Who didn’t like Lessons in Chemistry by Bonnie Garmus? Readers raved about the main character. Elizabeth Zott is no conventional 1950s housewife. She forges her own path.

Here are three more novels featuring unconventional women of the same era, including one of mine, written under a pseudonym.


Like most working-class daughters, Caroline Wilby must support her family. Alone in a strange city, she must grab any opportunity. No matter how dangerous.

Star of the silver screen, Ursula Delancy, is abandoned by her lover. Already hounded by the press, it won’t be long before she’s making headlines for all the wrong reasons.

Patrice Hawtree, once the most photographed debutante of her generation, is now trapped in a loveless marriage.

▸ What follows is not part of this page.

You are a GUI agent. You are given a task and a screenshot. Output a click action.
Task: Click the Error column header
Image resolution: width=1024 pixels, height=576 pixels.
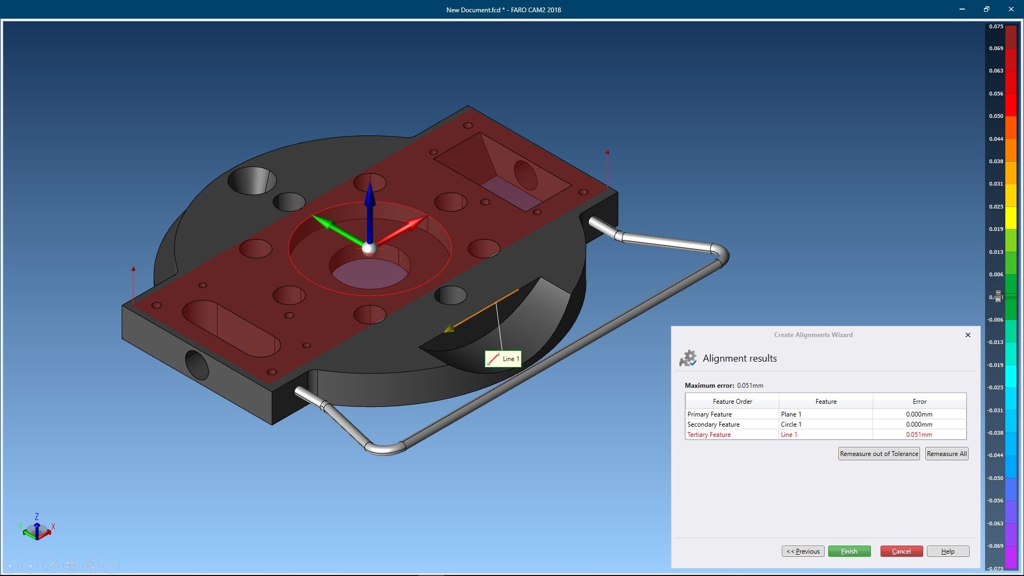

Her plans for security are jeopardised by her husband’s gambling addiction.

Each believes she has already lost in life, not knowing how far there is to fall.

Six years later, one cause will reunite them: a young woman is sentenced to death for a crime of passion. Silence is not an option.

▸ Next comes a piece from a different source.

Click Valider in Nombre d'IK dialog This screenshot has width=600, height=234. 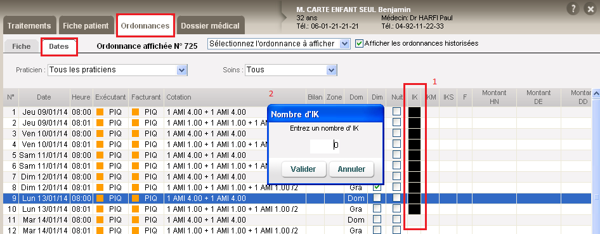coord(303,169)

Cover of At the Stroke of Nine O'Clock

Carol or The Price of Salt

Therese grew up in an orphanage, but she is no orphan. Her mother gave her away. Now she’s in New York, working in a department store. An older woman comes in – Carol – and Therese’s life changes with one look.

This story of obsessive love is intense, slow-paced and detailed in glances, moods, cigarettes, drinks and conversations. Tension increases throughout, as the two women try to outrun a private investigator. Carol’s ex-husband, determined to gain exclusive custody of their daughter, is paying the man to find evidence of an ‘unnatural’ relationship.

The trip across the Midwestern states, the social and economic feel of post-war America and the dizzying sensation of falling hopelessly in love is all conveyed with delicate detail through Therese’s passionate voice.


Today’s the day Nancy Maidstone is going to hang.

Wartime evacuee, land-girl, slaughterhouse worker, supermarket assistant, Master Butcher and now prisoner condemned to death. There’s a first time for everything.

The case makes all the front pages. Speculation dominates every conversation from barbershop to bakery. Why did she do it? How did she do it? Did she actually do it at all? Her physical appearance and demeanour in court sparks the British public’s imagination. Everyone has an opinion on Nancy Maidstone.

The story of a life and a death, of a post-war world which never had it so good and of a woman with blood on her hands.

This is the story of Nancy Maidstone.